Ein so schön trauriger Roman. Stermann versteht es, die Waage zwischen Humor, Leichtigkeit, zarter Melancholie und trauriger Einsamkeit aufrechtzuerhalten. Dirk Stermann ist ein deutsch-österreichischer Moderator (u.a. Die Fernsehsendung „Die Geschichte eines Abends“), Kabarettist und Autor. Er ist ein Autor, der das Absurde zelebriert und einen fröhlich melancholischen Roman über die Vielfältigkeit der Einsamkeit geschrieben hat. Der Verlag schreibt über das Buch: „Der traurigste Roman der Welt“. Das mag wohl stimmen, wird dem aber dennoch niemals gerecht. Denn ein feiner Humor weht beständig mit. Dennoch ist das Buch so traurig, dass man beim Lesen auf schönste Weise mitleidet. Aber es bleibt trotz des Absurden, des Surrealen niemals zu überspitzt dargestellt und es überfordert nicht mit empathischen Superlativen, wie es Hanya Yanagihara in diesem Jahr gemacht hat.
Das Buch will erlebt werden und lädt den Leser zu einer emotionalen Reise ein. Der Titel verspricht, dass der Held doch noch das Gute bekommen wird. Aber ist es wirklich das Gute für den Jungen? Wieviel Schmerz ist nötig und überhaupt möglich? Gleich den schmerzvollen Stichen von exotischen Ameisen, deren Gift stundenlange Pein verursacht, bleibt am Ende der einsame Schmerz und das macht richtig traurig. Trotz der Gefühlswallungen, die auf den Leser einprasseln lohnt sich das Buch und wird im Leser einiges losbrechen und Stermann zeigt sich erneut als Meister des fröhlich Melancholischen.
„Fernweh in der Häuslichkeit“
Der Roman handelt von Claude, der mit seinen exzentrischen Eltern in Wien lebt. Er ist dreizehn Jahre alt und geht Dank eines Stipendiums auf eine Schule der High Society. Seine Mutter ist Ethnologin und interessiert sich viel mehr für andere Menschen und Kulturen als für ihre eigene Familie. Claudes Vater ist Musiker und spielt im Orchester und in einer Barockband die Posaune. Die Eltern trennen sich Stück für Stück und als die Mutter mit einem Indio zusammenlebt, ziehen sie durch die gemeinsame Wohnung eine Mauer. Nun lebt Claude mit seinem Vater auf der einen und die Mutter, der Indio und Claudes kleiner Bruder auf der anderen Seite. Die Großmutter hält ebenfalls fest an ihrer Tochter und zeigt sich kaltherzig gegenüber Claude, der die Hoffnung für seine Familie nicht aufgibt. Doch auch der Vater lernt ebenfalls eine neue Frau kennen, die sich auf einem waldorfschulgeschwängerten Selbstfindungstrip zu befinden scheint. Claude ist auf beiden Seiten, der Mütterlichen und der Väterlichen, nicht willkommen. Die Mutter zieht aus, um die Welt zu erfahren. Der Vater, ständig auf Tournee, beschließt ebenfalls einen Neuanfang ohne Claude und zieht auch aus der gemeinsamen Wohnung aus. Da die Wohnung bezahlt ist, bleibt Claude dort wohnen. Allein.

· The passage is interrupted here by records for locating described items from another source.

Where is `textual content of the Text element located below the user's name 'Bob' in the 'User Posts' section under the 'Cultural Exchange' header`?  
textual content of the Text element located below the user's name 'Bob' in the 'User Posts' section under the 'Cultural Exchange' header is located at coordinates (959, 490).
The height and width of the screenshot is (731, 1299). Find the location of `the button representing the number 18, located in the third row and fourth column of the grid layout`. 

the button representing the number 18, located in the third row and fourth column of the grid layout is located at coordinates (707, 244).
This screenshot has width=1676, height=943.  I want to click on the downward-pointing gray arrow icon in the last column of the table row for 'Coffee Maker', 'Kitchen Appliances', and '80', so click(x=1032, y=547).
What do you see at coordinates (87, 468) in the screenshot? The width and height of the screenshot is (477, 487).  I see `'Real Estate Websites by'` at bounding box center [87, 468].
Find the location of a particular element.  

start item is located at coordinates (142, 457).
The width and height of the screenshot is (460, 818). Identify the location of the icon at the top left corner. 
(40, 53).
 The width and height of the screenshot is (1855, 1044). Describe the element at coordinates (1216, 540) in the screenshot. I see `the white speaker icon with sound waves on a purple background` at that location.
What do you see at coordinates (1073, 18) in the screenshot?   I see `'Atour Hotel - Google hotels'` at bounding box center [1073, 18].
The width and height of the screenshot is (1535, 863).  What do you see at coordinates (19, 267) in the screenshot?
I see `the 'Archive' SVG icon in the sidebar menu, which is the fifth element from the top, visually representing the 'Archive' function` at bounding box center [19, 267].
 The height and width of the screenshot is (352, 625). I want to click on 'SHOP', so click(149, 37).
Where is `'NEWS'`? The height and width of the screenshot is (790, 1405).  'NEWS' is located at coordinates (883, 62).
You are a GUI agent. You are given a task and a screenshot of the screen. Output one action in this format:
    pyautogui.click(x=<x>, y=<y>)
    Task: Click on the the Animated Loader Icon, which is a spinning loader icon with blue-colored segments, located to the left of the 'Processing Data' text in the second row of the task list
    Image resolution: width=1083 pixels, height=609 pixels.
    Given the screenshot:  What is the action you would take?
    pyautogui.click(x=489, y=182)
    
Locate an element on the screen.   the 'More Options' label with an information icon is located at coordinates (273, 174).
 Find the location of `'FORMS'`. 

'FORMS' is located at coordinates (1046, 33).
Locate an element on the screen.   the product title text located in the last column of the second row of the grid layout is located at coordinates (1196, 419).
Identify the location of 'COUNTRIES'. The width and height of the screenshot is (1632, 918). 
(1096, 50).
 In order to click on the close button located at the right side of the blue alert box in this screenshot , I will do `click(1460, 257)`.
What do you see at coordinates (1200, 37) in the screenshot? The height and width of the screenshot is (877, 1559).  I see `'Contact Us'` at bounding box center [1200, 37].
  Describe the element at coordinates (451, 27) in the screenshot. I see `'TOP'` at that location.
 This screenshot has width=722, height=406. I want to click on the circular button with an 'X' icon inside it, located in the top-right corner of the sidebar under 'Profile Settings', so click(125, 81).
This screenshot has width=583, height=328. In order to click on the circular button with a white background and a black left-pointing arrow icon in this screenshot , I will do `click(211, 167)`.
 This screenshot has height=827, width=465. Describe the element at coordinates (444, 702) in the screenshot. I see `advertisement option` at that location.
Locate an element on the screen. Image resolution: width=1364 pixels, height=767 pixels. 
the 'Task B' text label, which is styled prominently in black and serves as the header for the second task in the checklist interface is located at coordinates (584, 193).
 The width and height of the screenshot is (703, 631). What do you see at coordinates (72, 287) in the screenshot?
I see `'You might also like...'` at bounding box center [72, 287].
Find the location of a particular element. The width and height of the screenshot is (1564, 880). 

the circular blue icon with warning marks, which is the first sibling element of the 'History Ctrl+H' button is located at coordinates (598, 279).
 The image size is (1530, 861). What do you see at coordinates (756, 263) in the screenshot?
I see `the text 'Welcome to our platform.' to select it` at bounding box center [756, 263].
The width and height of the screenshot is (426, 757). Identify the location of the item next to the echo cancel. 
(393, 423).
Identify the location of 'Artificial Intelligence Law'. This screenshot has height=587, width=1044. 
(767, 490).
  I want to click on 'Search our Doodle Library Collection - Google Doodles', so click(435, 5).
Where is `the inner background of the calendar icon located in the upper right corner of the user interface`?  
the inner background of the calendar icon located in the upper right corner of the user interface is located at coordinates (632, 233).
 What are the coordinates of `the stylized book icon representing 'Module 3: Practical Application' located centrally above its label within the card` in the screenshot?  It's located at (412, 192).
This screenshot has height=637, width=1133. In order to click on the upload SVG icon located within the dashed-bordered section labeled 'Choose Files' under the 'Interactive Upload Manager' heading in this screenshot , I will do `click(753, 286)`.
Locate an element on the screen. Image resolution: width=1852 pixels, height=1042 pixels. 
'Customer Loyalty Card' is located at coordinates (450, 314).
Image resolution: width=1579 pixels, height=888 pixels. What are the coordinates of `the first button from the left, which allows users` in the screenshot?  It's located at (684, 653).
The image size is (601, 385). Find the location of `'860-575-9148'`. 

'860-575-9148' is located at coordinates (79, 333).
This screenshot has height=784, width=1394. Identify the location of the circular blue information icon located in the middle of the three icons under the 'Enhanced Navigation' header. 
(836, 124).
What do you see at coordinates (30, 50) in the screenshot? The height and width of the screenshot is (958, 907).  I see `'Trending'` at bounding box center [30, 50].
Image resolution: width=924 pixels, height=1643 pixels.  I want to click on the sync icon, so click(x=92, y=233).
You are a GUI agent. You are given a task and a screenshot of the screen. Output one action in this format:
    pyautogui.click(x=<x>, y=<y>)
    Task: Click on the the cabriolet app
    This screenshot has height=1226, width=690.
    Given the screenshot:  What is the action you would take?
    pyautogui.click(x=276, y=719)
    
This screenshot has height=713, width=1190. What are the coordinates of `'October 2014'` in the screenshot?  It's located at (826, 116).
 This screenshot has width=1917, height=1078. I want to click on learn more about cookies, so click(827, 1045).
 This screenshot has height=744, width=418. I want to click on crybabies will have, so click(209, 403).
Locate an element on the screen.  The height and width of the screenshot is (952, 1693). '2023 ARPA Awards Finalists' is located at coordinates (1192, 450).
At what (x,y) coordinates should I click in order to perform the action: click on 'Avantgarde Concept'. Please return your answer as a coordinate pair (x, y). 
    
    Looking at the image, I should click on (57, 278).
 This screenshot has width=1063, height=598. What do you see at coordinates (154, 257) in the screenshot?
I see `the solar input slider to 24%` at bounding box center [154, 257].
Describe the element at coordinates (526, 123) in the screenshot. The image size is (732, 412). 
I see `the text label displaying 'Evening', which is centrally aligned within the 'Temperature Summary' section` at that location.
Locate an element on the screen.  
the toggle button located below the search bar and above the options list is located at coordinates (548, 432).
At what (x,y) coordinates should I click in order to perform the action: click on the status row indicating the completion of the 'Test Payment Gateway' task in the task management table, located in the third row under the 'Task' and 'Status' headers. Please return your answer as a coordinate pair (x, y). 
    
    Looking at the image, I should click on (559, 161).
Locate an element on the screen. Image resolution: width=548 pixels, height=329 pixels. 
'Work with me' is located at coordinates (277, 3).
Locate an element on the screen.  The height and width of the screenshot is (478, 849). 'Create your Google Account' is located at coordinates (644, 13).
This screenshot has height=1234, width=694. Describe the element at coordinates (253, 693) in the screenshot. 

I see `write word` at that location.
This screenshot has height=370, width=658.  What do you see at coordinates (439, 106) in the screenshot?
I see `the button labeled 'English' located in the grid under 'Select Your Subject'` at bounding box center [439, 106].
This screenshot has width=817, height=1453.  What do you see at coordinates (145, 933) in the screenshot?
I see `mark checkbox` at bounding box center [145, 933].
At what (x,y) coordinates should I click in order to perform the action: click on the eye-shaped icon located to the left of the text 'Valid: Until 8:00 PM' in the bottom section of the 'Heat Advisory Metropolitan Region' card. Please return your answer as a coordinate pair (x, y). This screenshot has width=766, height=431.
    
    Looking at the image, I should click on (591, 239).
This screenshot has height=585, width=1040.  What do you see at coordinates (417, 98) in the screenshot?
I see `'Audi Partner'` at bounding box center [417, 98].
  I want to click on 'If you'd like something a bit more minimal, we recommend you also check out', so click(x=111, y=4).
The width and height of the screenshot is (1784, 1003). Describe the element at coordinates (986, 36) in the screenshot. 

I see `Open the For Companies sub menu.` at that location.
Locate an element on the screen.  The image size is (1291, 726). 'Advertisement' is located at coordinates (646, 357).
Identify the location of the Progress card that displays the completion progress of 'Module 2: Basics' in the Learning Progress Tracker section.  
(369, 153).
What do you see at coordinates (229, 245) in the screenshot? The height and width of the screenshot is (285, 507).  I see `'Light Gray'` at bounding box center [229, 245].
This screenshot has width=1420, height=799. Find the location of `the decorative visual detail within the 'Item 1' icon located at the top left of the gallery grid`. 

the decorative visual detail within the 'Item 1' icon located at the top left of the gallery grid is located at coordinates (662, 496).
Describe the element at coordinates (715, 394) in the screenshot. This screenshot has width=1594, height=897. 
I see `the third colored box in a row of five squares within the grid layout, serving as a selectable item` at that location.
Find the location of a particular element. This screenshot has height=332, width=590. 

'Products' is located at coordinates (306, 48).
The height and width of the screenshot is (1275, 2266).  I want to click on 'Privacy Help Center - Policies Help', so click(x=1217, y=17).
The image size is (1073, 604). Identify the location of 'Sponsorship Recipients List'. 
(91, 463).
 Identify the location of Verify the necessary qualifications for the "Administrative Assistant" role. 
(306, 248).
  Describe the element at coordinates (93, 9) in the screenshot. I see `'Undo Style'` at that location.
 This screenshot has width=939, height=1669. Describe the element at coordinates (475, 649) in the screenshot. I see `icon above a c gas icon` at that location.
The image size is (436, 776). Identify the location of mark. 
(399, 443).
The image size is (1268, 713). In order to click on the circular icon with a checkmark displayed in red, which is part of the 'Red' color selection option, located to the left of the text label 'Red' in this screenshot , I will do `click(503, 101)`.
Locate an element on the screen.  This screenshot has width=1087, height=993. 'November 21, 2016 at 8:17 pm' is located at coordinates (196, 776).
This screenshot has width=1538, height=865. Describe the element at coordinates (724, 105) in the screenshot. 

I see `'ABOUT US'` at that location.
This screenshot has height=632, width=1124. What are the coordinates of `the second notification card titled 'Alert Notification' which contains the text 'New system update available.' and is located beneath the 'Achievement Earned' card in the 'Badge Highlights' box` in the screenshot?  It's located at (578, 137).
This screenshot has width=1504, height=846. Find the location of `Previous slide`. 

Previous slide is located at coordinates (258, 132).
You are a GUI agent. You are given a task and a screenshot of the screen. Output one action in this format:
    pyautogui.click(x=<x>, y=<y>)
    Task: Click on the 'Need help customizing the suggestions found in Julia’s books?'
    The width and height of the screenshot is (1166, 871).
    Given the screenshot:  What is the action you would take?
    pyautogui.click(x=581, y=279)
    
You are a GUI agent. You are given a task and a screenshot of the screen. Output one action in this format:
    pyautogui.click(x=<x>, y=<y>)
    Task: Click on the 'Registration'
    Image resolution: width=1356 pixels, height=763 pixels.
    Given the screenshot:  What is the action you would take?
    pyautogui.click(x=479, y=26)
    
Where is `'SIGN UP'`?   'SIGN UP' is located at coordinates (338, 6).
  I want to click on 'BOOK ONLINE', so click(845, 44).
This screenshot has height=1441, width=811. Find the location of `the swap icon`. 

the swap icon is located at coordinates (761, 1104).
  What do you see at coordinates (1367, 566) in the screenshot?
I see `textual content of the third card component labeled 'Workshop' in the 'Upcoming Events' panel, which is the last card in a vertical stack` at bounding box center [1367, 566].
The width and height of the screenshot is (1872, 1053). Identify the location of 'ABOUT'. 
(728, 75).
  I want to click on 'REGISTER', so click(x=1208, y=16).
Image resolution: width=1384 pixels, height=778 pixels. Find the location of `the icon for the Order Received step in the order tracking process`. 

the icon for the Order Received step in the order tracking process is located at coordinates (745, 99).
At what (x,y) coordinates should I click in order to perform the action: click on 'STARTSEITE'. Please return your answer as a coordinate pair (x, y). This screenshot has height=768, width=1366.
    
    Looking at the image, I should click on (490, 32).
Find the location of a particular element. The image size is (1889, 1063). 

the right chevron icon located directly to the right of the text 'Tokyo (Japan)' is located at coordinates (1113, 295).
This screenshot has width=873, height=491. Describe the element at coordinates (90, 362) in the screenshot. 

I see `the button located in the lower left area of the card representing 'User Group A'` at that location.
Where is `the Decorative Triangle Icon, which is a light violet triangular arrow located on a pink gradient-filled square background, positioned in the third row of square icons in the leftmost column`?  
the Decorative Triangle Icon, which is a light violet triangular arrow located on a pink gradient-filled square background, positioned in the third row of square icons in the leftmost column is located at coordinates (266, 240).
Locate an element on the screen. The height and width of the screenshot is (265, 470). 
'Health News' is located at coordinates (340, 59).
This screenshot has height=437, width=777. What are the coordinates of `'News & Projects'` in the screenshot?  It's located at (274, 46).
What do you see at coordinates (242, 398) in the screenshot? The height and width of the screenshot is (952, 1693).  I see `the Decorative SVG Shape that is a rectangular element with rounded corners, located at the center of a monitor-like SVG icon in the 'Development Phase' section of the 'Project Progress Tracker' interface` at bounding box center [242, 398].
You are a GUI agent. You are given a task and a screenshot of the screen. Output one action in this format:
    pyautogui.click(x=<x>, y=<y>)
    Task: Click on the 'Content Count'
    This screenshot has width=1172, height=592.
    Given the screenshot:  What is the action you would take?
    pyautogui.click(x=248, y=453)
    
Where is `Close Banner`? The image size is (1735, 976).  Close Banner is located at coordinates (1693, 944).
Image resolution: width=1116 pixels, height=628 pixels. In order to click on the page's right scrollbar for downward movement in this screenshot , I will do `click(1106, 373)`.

Wäre da nicht der Nachbar, der MS-Leidende Taxifahrer Dirko, der aus Serbien geflohen ist, der sich Claudes annimmt. Von ihm lernt er die dunkle Geschichte Wiens kennen, aber auch sich zu verteidigen. Denn als armes Kind hat er es schwer auf der Schule der Reichen, die ihn beständig ärgern und sogar verprügeln. Als Claude durch eine erneute Prügelei die Schule wechseln soll, lernt er in der neuen Klasse ein gleichaltriges Mädchen kennen. Als die häusliche Situation für Claude immer unerträglicher wird, denn der Vater hat Zimmer der Wohnung untervermietet, beschließen Claude und Minako, das Mädchen, eine eigene Familie zu gründen. Beide minderjährig und naiv werden erneut mit dem Schmerz konfrontiert…
Das Buch ist tief traurig und lustig zugleich. Alle Figuren sind so gekonnt eingesetzt, dass alle sich im negativen oder positiven Sinne im Leser entfalten. Die Kapitel sind den Insektenbissen und deren Schmerzskala angepasst und diese steigert sich mit dem Leid der Hauptfigur und welcher Schmerz auf diese noch lauert, erfährt man am Ende, wo diese dann aber auch in sich ihre Freiheit findet. Ein Roman, wie ich ihn liebe. Eine gute Geschichte, die skurril ist und mit humorvoller Melancholie erzählt wird. Es gibt im Buch einiges zu entdecken und der Roman lebt von einer ganz besonderen Magie.